** Begin Provided information **

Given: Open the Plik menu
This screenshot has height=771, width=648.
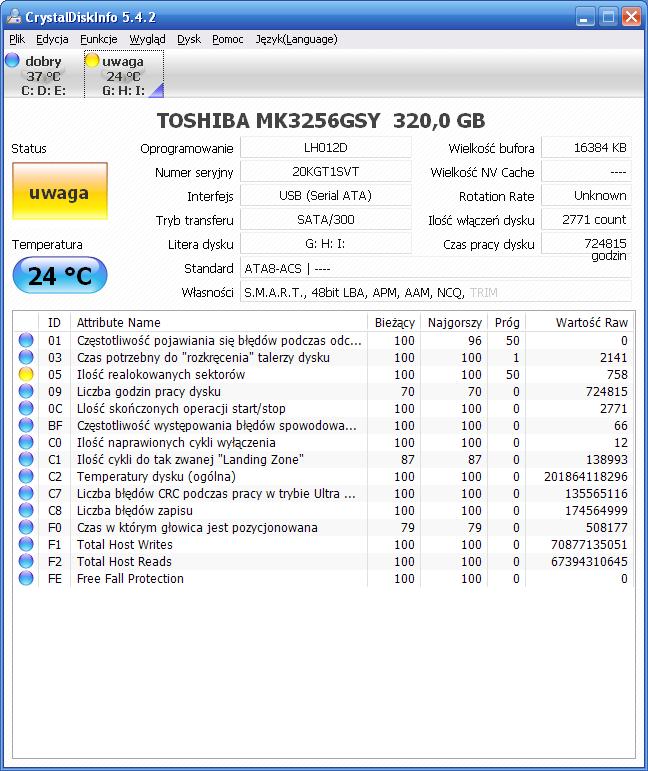Looking at the screenshot, I should (17, 39).
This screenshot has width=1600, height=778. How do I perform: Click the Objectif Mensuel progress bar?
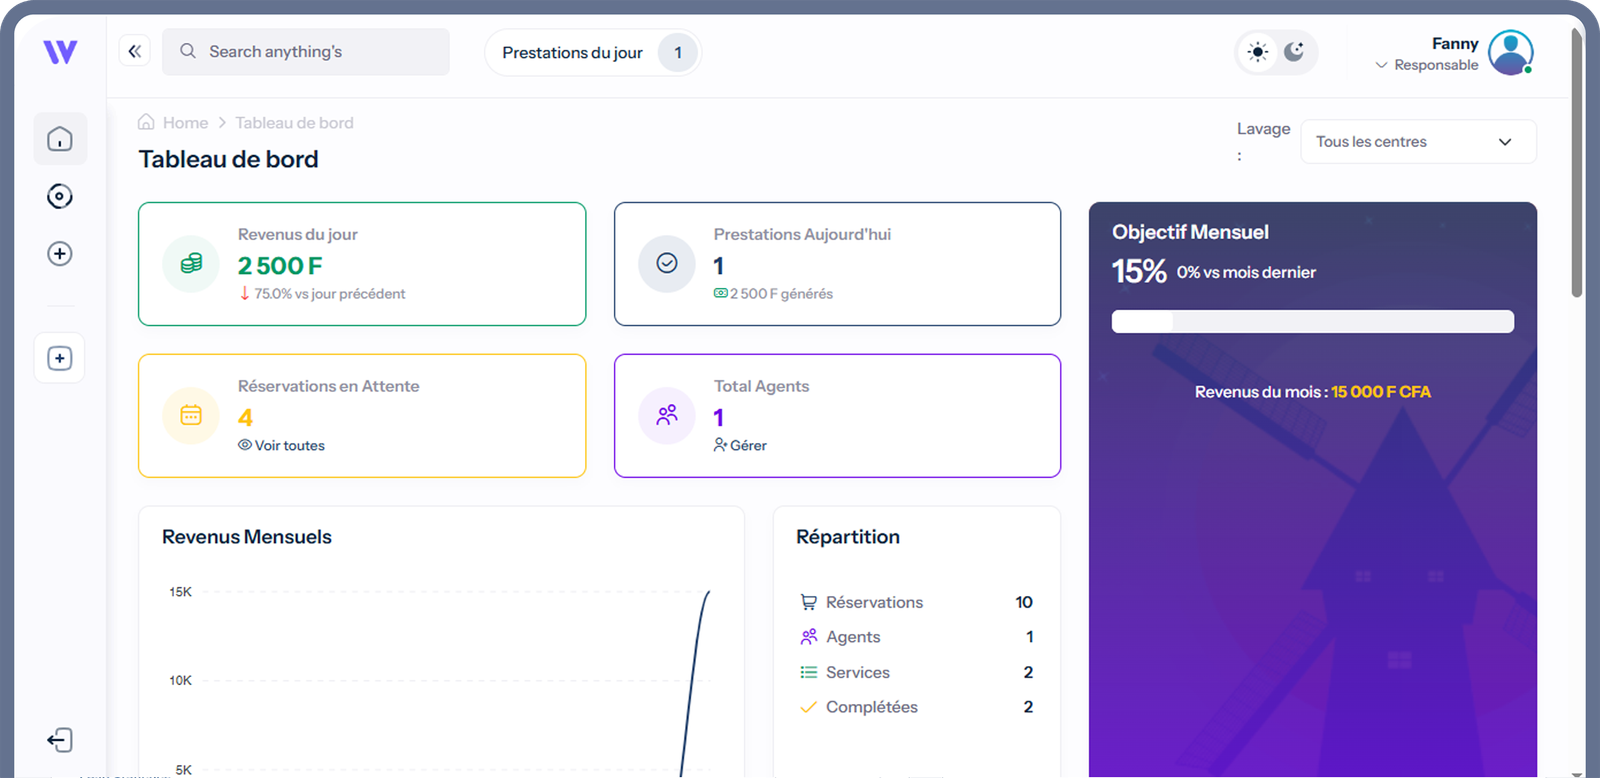[x=1312, y=321]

** End Provided information **

• [Problem details] Return every line of the entries above that contains the word "This".

• [Written answer]
This screenshot has height=771, width=648.
This screenshot has width=1600, height=778. How do I perform: Click the Objectif Mensuel progress bar?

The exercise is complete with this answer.